The problem:
A faithful copy is needed of the lines below from the one with "Yazarın Diğer İçerikleri (151, 1516)" up to and including the one with "Verwaltung +49 (0) 2801 / 712-0 (627, 1357)"; set it down with no pictures and no other lines.

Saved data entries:
==*==

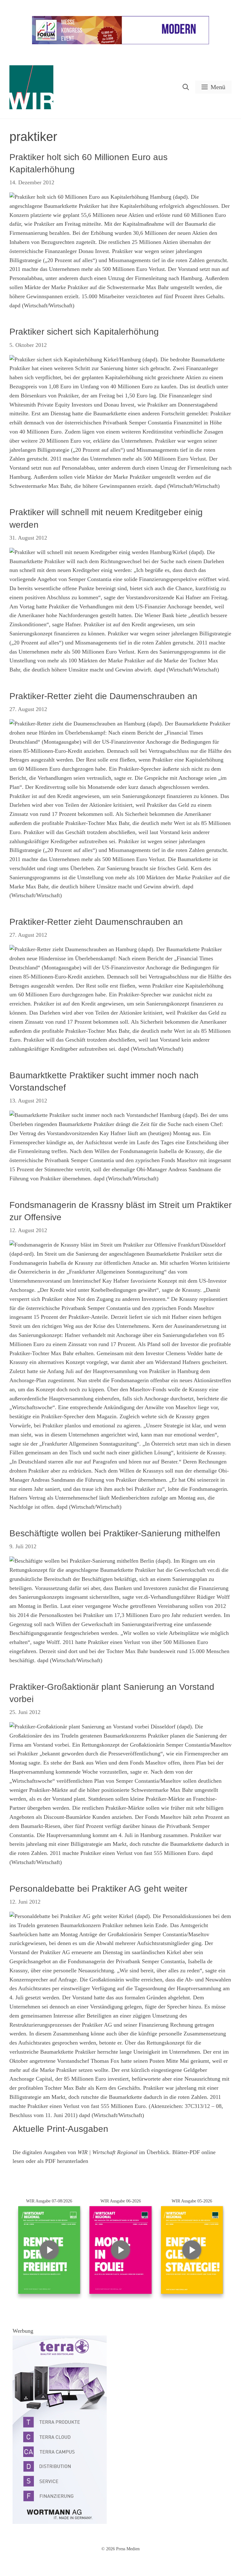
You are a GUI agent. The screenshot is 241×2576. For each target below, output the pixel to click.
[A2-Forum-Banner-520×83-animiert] (120, 42)
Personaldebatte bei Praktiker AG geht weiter (98, 1889)
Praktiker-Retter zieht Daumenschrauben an (96, 922)
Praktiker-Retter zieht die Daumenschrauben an (103, 696)
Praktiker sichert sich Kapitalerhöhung (84, 332)
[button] (185, 87)
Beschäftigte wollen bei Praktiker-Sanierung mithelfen (114, 1533)
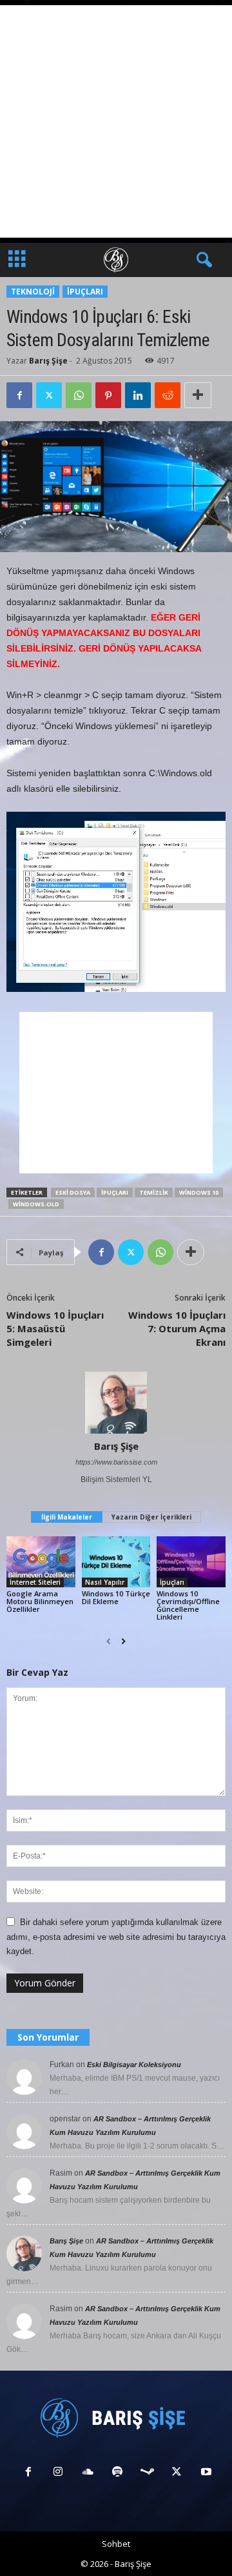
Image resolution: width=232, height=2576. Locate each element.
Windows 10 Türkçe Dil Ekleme (116, 1597)
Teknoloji (33, 291)
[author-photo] (116, 1403)
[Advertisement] (116, 121)
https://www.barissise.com (116, 1462)
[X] (176, 2473)
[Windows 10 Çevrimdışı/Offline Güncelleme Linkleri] (191, 1562)
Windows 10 (198, 1192)
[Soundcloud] (87, 2473)
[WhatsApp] (79, 395)
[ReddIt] (167, 395)
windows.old (36, 1204)
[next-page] (123, 1641)
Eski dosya (72, 1192)
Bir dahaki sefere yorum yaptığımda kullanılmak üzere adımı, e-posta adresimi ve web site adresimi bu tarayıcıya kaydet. (116, 1936)
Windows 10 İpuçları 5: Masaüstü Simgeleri (55, 1328)
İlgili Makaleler (66, 1516)
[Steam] (147, 2473)
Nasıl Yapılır (104, 1582)
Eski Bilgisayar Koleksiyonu (134, 2064)
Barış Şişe (48, 360)
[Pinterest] (108, 395)
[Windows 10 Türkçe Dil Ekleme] (116, 1562)
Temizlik (153, 1192)
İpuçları (85, 291)
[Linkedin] (138, 395)
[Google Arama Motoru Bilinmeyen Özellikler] (40, 1562)
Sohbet (116, 2544)
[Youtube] (204, 2473)
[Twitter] (49, 395)
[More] (197, 395)
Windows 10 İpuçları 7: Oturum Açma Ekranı (177, 1328)
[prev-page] (108, 1641)
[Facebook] (19, 395)
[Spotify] (117, 2473)
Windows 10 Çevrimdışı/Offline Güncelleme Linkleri (188, 1605)
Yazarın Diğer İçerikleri (151, 1516)
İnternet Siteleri (35, 1582)
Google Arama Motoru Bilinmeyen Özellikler (39, 1601)
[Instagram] (58, 2473)
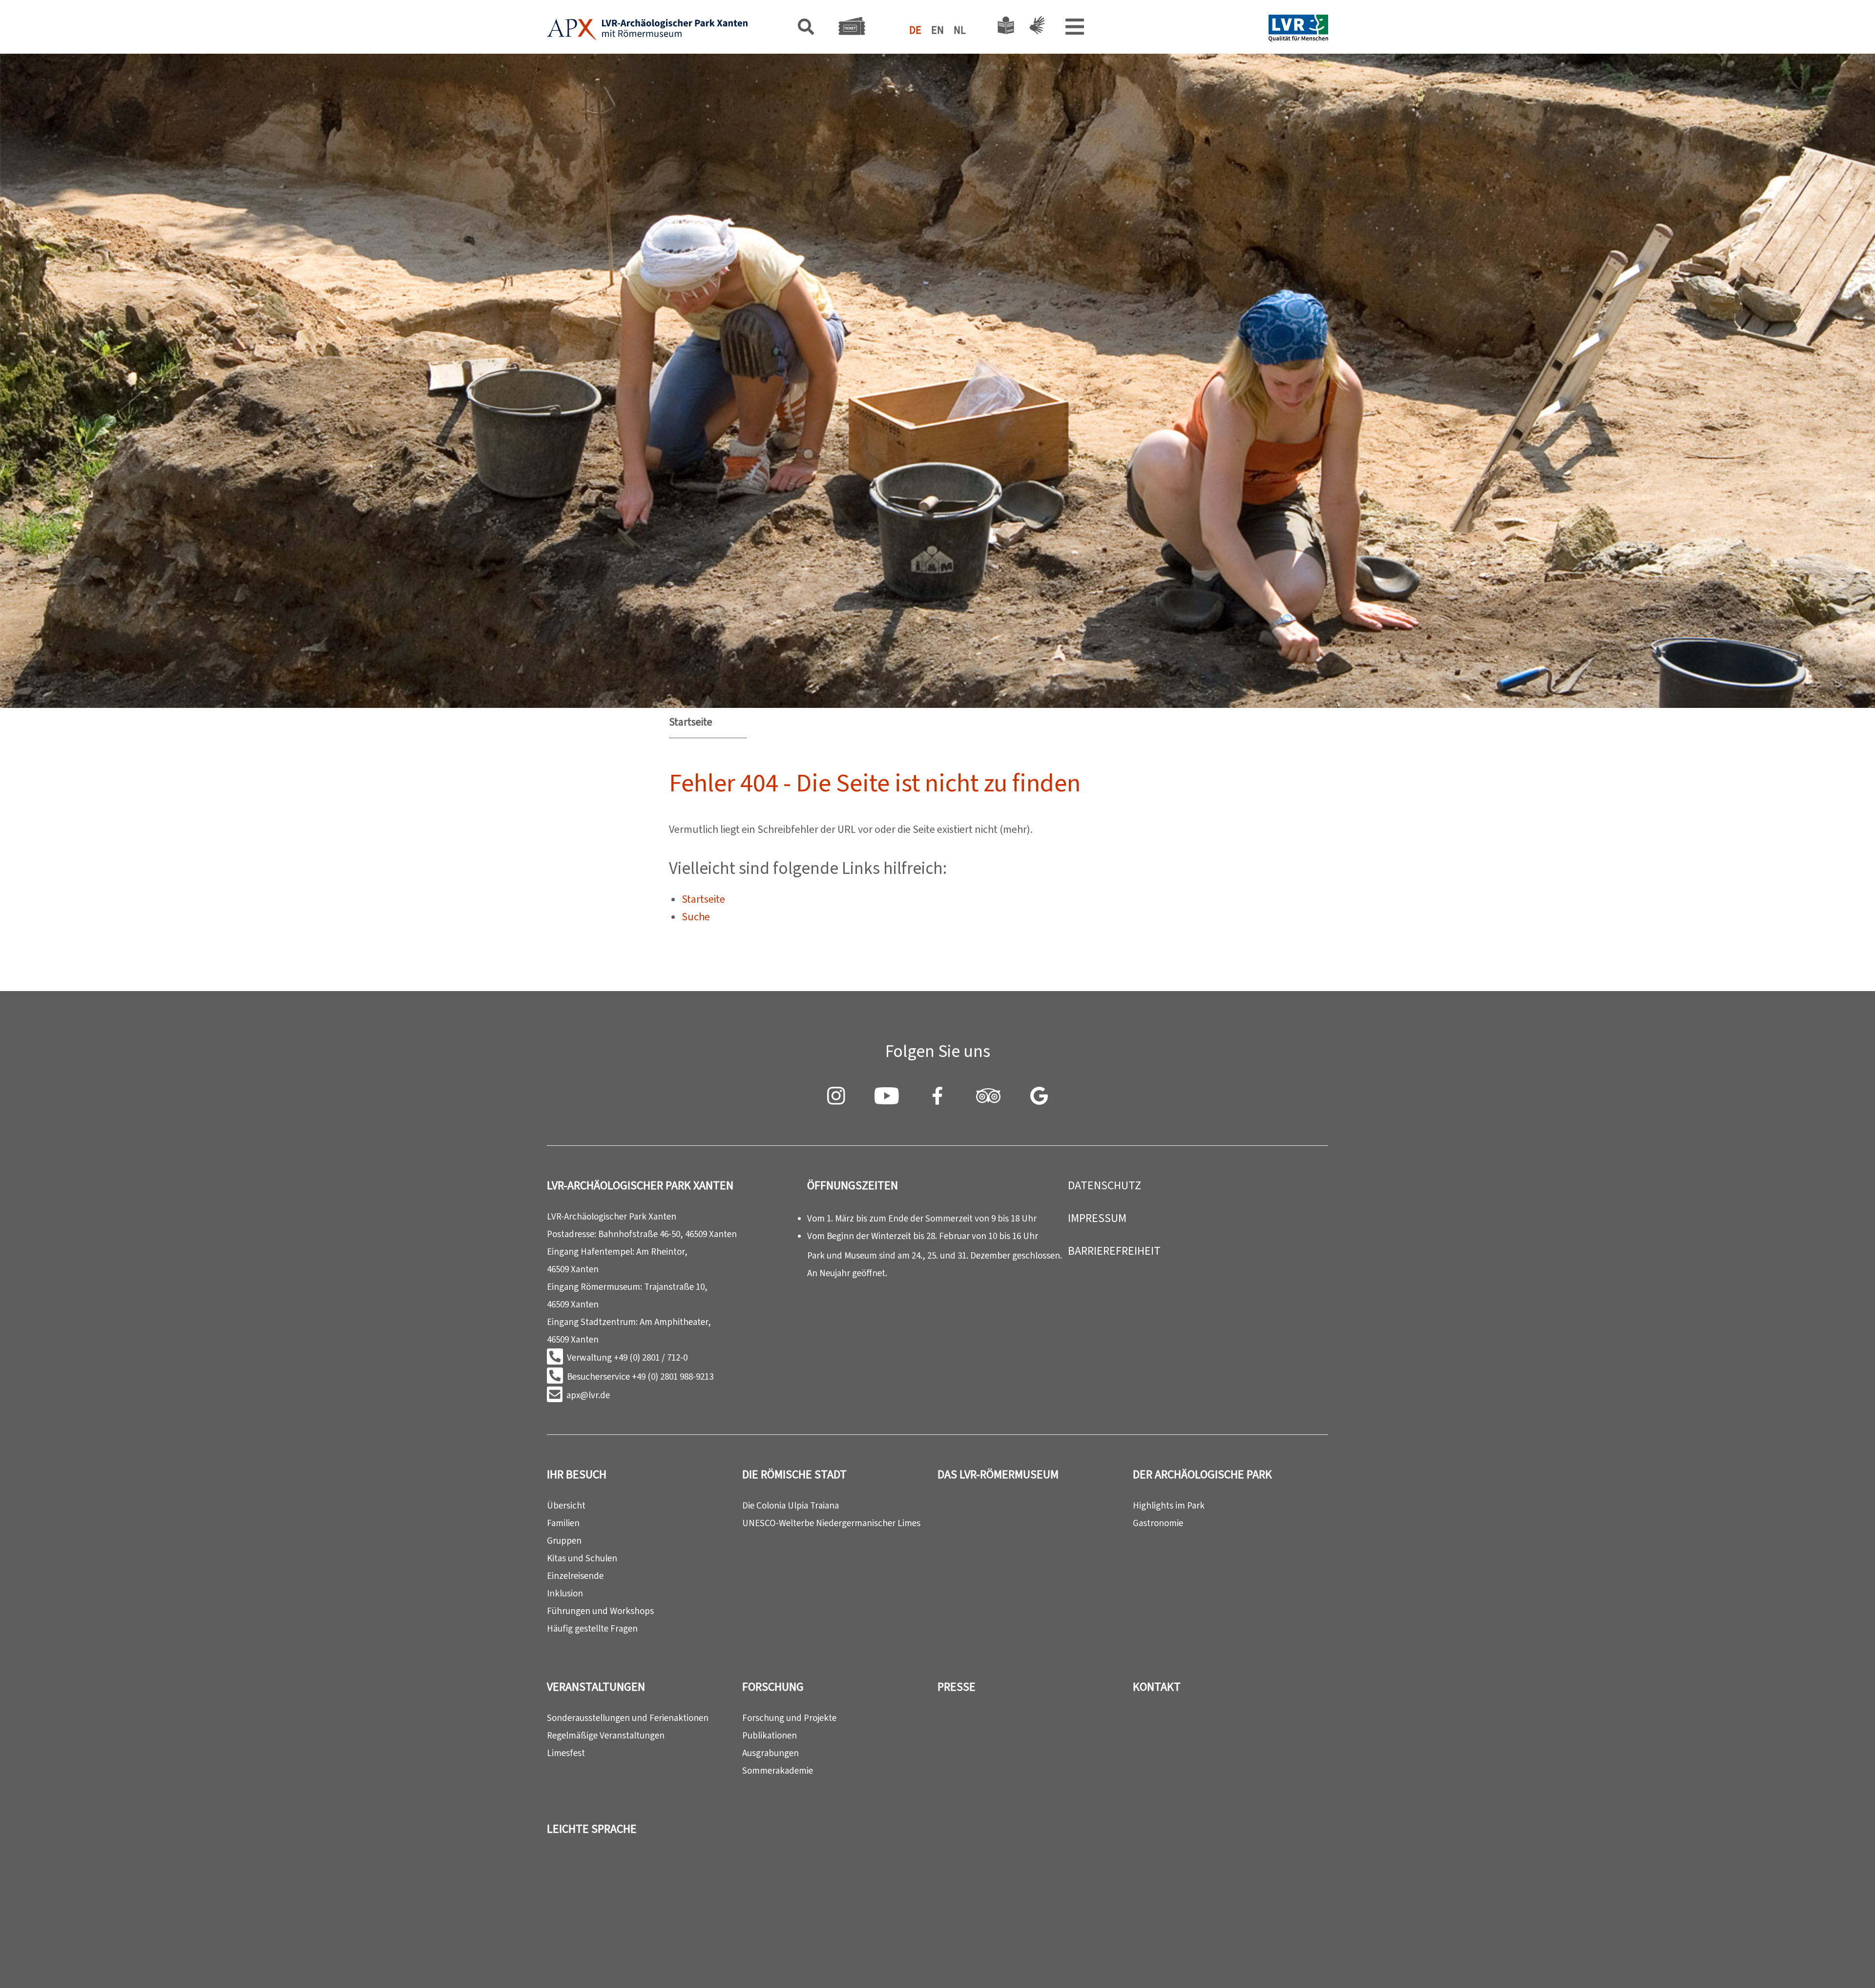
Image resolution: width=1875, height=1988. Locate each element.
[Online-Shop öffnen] (851, 29)
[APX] (647, 30)
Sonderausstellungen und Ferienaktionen (627, 1718)
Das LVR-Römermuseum (998, 1474)
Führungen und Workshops (600, 1611)
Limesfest (566, 1753)
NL (960, 30)
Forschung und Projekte (789, 1718)
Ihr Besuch (576, 1474)
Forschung (773, 1687)
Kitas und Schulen (582, 1558)
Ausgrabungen (770, 1753)
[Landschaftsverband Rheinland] (1298, 29)
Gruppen (564, 1540)
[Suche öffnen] (806, 29)
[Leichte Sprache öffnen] (1006, 28)
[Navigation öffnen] (1074, 29)
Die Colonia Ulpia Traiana (790, 1505)
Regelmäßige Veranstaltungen (606, 1735)
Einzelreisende (575, 1576)
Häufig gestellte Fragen (592, 1628)
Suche (696, 917)
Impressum (1097, 1218)
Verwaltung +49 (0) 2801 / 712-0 (627, 1357)
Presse (957, 1687)
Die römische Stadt (794, 1474)
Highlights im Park (1169, 1505)
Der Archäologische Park (1202, 1474)
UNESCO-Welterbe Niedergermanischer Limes (831, 1523)
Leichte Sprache (592, 1829)
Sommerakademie (777, 1770)
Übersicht (566, 1505)
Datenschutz (1104, 1185)
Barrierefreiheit (1114, 1251)
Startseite (690, 722)
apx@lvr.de (588, 1395)
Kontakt (1157, 1687)
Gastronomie (1158, 1523)
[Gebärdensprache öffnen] (1035, 28)
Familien (563, 1523)
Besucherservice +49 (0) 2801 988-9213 (640, 1376)
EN (937, 30)
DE (915, 30)
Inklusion (565, 1593)
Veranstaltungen (596, 1687)
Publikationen (769, 1735)
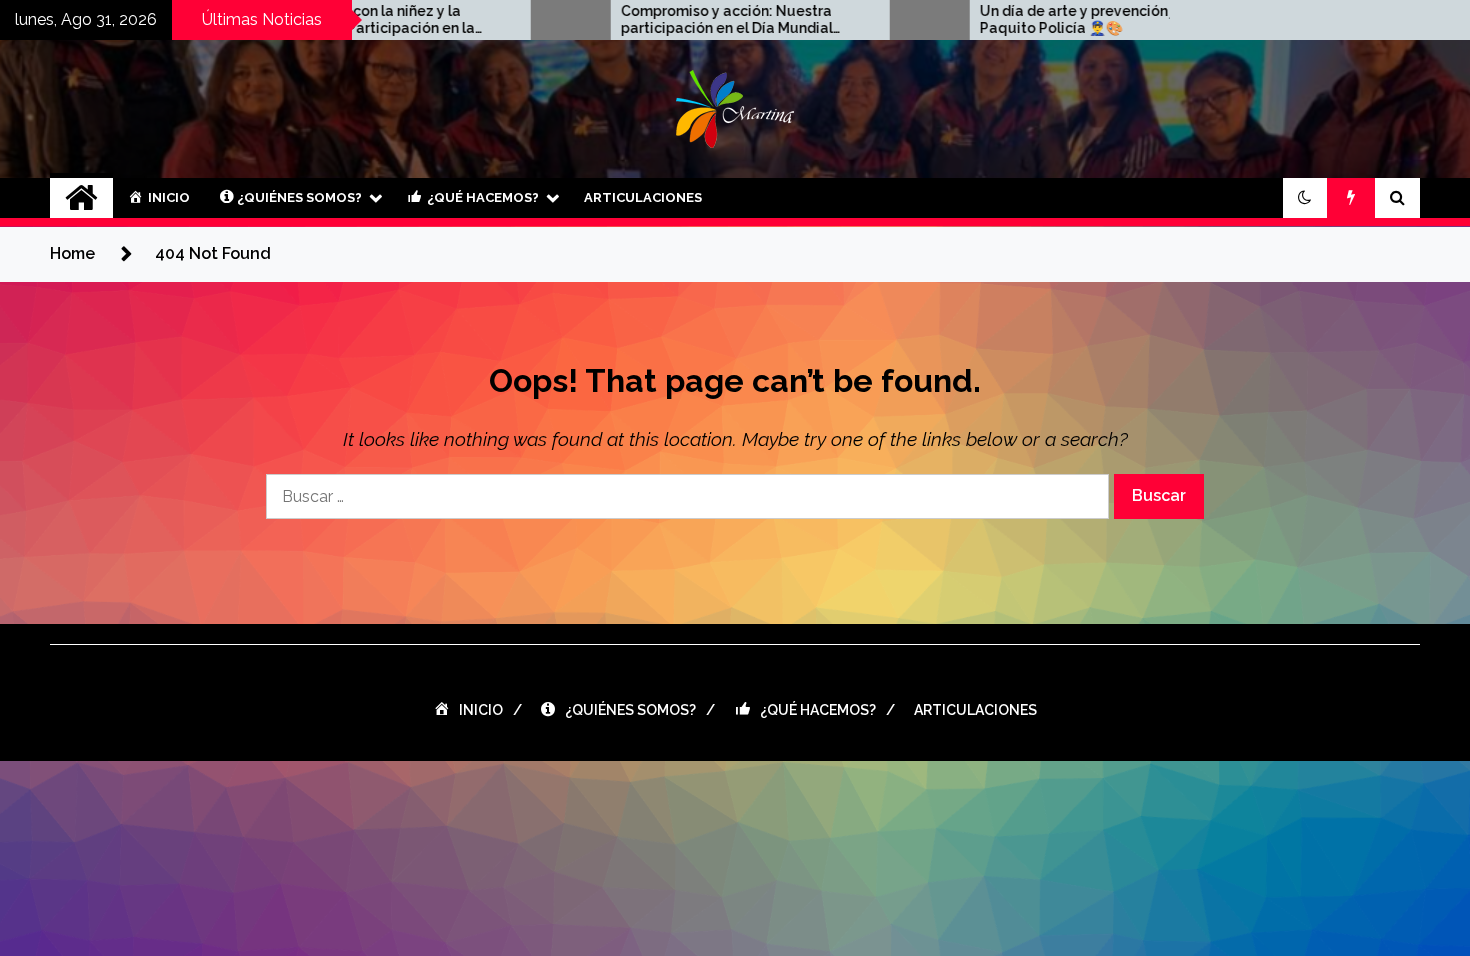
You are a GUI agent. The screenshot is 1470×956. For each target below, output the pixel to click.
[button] (1305, 198)
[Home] (81, 198)
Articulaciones (643, 197)
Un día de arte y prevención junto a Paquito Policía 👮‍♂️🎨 (1047, 19)
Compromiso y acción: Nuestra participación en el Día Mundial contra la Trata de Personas (675, 20)
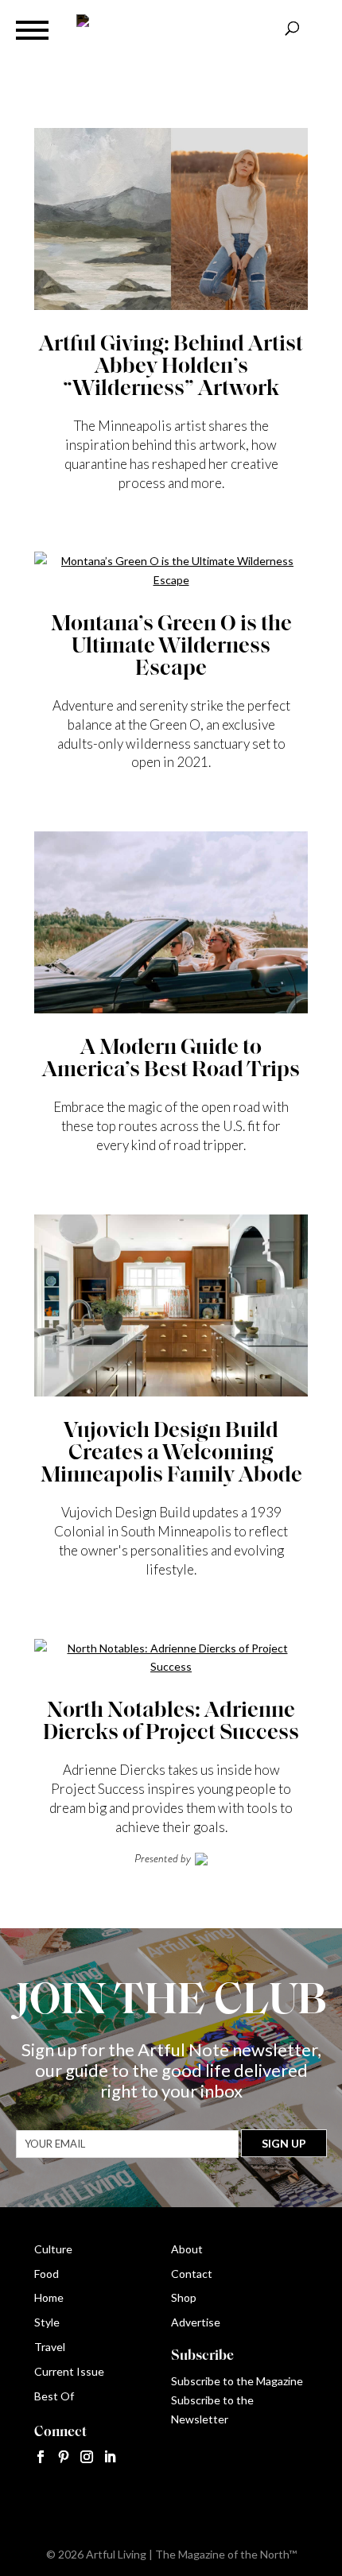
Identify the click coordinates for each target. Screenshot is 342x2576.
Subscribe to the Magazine (237, 2381)
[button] (32, 30)
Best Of (54, 2396)
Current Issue (69, 2371)
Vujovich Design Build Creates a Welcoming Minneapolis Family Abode (171, 1453)
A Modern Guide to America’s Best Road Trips (171, 1059)
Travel (49, 2346)
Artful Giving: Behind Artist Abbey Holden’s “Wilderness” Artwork (171, 367)
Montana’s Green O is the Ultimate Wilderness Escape (171, 647)
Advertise (195, 2322)
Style (47, 2322)
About (187, 2249)
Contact (191, 2273)
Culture (53, 2249)
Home (49, 2297)
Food (46, 2273)
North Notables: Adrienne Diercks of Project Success (171, 1722)
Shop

==*==

Result for this task:
Yazarın Diğer İçerikleri (151, 1516)
İnternet Siteleri (35, 1582)
Google Arama Motoru Bilinmeyen Özellikler (39, 1601)
[Instagram] (58, 2473)
Image resolution: width=1875, height=1988. Locate each element.
[Online-Shop öffnen] (851, 29)
[APX] (647, 30)
Sonderausstellungen und Ferienaktionen (627, 1718)
Das LVR-Römermuseum (998, 1474)
Führungen und Workshops (600, 1611)
Limesfest (566, 1753)
NL (960, 30)
Forschung und Projekte (789, 1718)
Ihr Besuch (576, 1474)
Forschung (773, 1687)
Kitas und Schulen (582, 1558)
Ausgrabungen (770, 1753)
[Landschaftsverband Rheinland] (1298, 29)
Gruppen (564, 1540)
[Suche öffnen] (806, 29)
[Leichte Sprache öffnen] (1006, 28)
[Navigation öffnen] (1074, 29)
Die Colonia Ulpia Traiana (790, 1505)
Regelmäßige Veranstaltungen (606, 1735)
Einzelreisende (575, 1576)
Häufig gestellte Fragen (592, 1628)
Suche (696, 917)
Impressum (1097, 1218)
Verwaltung +49 (0) 2801 / 712-0 (627, 1357)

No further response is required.